Aspirin. It’s inexpensive, widely available and may reduce the risk of heart attacks and strokes among people living with HIV, but it’s not being used by many of those who might benefit, according to two new studies.

Many heart attacks and strokes begin when a cholesterol plaque causes the wall of an artery to tear, which results in platelets rushing to the area to clot the blood. If too many platelets accumulate, the tiny cells can block the blood vessel and cut off oxygen needed to keep the heart or brain working properly.

According to a recent New York University study, people on HIV meds have platelets that are even more likely to clump together, compared with HIV-negative folks. This may partly explain the higher rate of heart attacks among HIV-positive people.  

Low doses of aspirin, the study suggested, may inhibit these clots. It also minimized markers of immune activation and inflammation, which can weaken blood vessels and increase the risk of tears.

So should those living with HIV start taking daily low-dose aspirin? Upon noting that a scant 17 percent of patients with cardio risks at a University of Alabama at Birmingham HIV clinic were being recommended to do so, study lead researcher Greer Burkholder, MD, and his colleagues said health care providers need more prompting to follow general guidelines for recommending aspirin, such as those published by the U.S. Preventive Services Task Force in 2009.

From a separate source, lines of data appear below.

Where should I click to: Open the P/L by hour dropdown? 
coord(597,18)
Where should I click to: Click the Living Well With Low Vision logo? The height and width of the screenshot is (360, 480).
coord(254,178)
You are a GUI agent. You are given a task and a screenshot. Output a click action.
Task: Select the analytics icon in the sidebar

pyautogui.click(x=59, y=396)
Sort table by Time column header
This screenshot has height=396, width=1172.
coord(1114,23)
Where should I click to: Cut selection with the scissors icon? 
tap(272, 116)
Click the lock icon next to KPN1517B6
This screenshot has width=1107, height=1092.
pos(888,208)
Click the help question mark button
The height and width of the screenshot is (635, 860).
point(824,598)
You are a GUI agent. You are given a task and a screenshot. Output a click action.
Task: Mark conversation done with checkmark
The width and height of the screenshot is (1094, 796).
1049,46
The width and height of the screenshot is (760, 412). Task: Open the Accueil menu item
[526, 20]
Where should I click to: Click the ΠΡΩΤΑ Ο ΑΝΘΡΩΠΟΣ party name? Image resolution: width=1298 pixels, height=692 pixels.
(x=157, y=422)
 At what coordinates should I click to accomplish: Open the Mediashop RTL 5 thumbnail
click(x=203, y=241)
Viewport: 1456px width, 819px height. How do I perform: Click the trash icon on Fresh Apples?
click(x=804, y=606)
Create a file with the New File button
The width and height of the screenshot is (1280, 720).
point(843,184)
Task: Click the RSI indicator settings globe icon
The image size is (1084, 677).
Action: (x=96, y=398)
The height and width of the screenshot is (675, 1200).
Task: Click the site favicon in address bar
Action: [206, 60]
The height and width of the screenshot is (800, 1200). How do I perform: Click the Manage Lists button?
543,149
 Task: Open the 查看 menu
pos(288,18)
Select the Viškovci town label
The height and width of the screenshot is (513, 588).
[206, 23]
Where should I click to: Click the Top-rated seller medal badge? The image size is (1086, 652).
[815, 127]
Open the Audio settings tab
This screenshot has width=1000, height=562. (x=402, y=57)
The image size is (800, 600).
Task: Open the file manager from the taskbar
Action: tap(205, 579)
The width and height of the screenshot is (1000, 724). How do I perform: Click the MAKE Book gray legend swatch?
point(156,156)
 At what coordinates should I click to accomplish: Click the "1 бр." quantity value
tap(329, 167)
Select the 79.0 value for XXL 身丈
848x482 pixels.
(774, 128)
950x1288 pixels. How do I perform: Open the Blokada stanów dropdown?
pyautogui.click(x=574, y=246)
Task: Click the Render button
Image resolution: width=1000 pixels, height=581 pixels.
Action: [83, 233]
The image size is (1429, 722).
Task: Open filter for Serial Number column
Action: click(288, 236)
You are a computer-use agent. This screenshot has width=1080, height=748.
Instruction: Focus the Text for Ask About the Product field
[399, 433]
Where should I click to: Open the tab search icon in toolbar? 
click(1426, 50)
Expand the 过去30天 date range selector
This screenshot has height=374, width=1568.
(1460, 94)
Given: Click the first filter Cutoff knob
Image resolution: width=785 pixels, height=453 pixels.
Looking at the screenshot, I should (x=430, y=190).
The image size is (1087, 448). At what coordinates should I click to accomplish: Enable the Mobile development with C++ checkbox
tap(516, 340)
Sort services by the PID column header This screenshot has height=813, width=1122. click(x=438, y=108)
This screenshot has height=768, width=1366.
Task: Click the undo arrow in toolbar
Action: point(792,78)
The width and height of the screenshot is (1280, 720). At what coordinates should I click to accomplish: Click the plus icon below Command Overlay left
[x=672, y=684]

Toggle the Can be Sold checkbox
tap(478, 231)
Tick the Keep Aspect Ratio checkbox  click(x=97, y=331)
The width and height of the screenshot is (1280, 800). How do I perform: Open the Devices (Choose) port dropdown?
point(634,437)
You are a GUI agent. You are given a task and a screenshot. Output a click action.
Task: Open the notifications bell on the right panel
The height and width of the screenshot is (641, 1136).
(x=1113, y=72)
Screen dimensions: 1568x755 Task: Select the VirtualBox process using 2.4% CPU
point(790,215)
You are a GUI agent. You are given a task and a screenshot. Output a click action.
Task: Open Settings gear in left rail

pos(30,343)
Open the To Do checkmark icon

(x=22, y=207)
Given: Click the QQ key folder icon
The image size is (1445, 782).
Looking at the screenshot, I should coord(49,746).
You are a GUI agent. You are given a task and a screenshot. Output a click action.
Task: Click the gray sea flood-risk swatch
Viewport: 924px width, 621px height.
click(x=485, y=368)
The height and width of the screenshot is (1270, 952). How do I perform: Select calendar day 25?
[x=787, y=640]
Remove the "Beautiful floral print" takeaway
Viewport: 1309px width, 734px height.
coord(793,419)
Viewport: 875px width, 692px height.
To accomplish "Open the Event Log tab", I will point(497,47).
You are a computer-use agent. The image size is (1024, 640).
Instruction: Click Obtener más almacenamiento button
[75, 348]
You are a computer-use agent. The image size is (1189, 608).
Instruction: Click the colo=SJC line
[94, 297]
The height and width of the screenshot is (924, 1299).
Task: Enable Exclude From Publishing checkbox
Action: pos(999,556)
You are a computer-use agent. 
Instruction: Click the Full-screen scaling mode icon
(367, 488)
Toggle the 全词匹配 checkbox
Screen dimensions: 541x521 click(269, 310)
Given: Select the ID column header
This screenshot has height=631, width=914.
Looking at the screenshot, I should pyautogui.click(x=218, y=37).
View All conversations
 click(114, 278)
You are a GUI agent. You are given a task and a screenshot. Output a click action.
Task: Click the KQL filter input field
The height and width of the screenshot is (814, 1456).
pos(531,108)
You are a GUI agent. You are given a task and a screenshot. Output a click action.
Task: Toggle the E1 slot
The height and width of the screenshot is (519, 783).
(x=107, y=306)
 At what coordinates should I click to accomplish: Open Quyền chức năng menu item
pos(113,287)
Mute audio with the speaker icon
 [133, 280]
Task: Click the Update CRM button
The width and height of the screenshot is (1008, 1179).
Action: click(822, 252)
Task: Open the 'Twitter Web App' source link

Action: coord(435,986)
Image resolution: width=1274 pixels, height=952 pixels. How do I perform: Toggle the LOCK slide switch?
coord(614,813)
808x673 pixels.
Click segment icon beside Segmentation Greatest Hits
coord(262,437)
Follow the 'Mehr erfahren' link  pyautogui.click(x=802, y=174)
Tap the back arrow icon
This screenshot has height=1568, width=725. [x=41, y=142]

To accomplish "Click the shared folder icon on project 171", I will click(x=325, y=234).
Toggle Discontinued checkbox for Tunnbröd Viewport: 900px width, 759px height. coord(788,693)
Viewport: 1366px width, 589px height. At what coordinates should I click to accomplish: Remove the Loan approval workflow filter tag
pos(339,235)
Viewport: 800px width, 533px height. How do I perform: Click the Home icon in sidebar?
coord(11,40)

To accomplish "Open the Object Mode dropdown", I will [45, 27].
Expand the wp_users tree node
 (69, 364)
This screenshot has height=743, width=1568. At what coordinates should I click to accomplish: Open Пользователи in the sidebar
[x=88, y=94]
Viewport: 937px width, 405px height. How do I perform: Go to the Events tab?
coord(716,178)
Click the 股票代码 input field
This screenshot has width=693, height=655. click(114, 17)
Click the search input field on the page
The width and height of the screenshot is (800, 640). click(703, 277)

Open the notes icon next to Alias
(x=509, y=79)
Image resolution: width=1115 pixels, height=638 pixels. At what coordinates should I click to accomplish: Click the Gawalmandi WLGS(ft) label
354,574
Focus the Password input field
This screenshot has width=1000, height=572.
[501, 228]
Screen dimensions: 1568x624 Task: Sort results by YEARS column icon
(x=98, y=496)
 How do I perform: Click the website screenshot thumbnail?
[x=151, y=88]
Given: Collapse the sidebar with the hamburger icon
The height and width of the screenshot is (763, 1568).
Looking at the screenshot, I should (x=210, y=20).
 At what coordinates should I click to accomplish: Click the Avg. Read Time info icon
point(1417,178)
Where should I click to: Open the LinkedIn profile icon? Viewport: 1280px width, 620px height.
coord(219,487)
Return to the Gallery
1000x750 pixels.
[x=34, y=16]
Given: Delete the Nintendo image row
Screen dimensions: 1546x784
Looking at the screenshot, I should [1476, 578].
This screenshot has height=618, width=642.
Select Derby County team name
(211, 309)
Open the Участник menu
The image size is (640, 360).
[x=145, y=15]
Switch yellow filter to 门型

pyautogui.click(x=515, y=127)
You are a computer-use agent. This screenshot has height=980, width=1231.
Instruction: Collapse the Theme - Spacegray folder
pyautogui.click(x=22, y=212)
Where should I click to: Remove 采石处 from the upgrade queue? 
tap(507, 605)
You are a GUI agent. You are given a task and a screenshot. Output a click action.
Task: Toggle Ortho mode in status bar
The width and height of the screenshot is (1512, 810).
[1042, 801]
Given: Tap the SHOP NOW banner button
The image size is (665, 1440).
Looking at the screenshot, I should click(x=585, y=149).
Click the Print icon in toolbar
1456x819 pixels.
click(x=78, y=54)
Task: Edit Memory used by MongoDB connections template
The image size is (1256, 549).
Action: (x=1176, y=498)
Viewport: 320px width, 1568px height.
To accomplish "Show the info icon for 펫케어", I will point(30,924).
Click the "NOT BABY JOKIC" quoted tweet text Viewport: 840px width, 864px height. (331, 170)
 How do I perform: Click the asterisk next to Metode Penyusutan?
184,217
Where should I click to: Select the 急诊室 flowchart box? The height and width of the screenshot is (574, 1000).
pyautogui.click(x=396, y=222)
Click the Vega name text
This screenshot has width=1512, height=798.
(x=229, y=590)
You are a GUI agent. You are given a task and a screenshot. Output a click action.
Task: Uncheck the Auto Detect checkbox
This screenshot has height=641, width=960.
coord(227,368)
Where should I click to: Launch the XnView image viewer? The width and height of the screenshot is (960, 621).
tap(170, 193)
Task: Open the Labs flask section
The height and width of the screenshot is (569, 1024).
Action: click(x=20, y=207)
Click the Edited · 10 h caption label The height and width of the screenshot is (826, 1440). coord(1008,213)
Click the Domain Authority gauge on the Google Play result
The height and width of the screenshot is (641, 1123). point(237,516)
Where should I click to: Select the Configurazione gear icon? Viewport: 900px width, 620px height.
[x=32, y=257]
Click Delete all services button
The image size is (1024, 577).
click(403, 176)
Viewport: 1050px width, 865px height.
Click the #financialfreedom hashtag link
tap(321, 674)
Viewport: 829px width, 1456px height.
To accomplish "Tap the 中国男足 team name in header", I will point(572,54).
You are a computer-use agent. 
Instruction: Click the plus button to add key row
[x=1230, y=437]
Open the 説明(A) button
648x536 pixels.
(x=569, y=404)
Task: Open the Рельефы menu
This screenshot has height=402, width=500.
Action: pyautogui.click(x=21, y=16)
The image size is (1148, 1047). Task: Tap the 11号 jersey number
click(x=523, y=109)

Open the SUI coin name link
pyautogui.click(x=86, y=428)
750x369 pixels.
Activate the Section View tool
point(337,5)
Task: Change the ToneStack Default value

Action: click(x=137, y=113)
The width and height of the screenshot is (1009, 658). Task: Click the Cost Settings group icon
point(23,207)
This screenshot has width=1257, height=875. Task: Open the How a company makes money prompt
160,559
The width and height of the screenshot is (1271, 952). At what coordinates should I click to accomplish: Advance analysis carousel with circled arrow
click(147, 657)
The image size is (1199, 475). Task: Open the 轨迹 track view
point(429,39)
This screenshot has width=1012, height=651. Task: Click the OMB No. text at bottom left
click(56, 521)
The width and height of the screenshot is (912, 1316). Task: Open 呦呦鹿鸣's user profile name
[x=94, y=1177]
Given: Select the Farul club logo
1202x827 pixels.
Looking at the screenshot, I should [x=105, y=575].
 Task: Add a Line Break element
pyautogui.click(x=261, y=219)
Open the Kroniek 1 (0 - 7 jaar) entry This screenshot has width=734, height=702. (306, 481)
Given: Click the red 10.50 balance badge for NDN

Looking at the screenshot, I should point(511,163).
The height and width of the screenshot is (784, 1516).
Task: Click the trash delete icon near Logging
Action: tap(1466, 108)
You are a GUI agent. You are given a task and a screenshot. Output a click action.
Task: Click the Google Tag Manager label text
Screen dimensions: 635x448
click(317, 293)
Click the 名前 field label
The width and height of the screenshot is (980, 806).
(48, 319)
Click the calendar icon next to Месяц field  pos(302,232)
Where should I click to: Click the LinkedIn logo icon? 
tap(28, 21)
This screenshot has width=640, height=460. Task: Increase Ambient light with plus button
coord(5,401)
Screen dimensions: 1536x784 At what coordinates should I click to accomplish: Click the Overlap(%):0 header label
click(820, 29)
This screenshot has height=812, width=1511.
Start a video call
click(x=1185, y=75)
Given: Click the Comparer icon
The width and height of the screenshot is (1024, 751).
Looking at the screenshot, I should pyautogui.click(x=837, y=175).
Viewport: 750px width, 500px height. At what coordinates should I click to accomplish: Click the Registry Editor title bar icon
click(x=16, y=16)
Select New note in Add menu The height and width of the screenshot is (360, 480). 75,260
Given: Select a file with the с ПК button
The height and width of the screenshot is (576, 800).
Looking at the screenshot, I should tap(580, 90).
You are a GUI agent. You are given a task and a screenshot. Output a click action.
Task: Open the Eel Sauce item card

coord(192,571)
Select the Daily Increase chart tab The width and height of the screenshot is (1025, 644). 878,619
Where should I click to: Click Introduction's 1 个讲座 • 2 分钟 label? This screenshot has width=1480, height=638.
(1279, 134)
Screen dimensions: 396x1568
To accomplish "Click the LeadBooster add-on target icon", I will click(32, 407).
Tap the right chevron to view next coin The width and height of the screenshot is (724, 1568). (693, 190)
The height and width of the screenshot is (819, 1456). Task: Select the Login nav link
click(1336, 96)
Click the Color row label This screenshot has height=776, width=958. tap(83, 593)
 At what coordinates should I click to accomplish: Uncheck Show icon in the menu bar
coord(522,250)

But more research is necessary. For example, he says, it’s unclear if some people living with HIV may face a higher risk of a potential serious side effect of daily aspirin therapy—hemorrhaging in the gut. “The decision over whether or not to take aspirin for primary prevention [of heart attacks or strokes] is something each individual should discuss with a health care provider in order to weigh the potential risks and benefits.”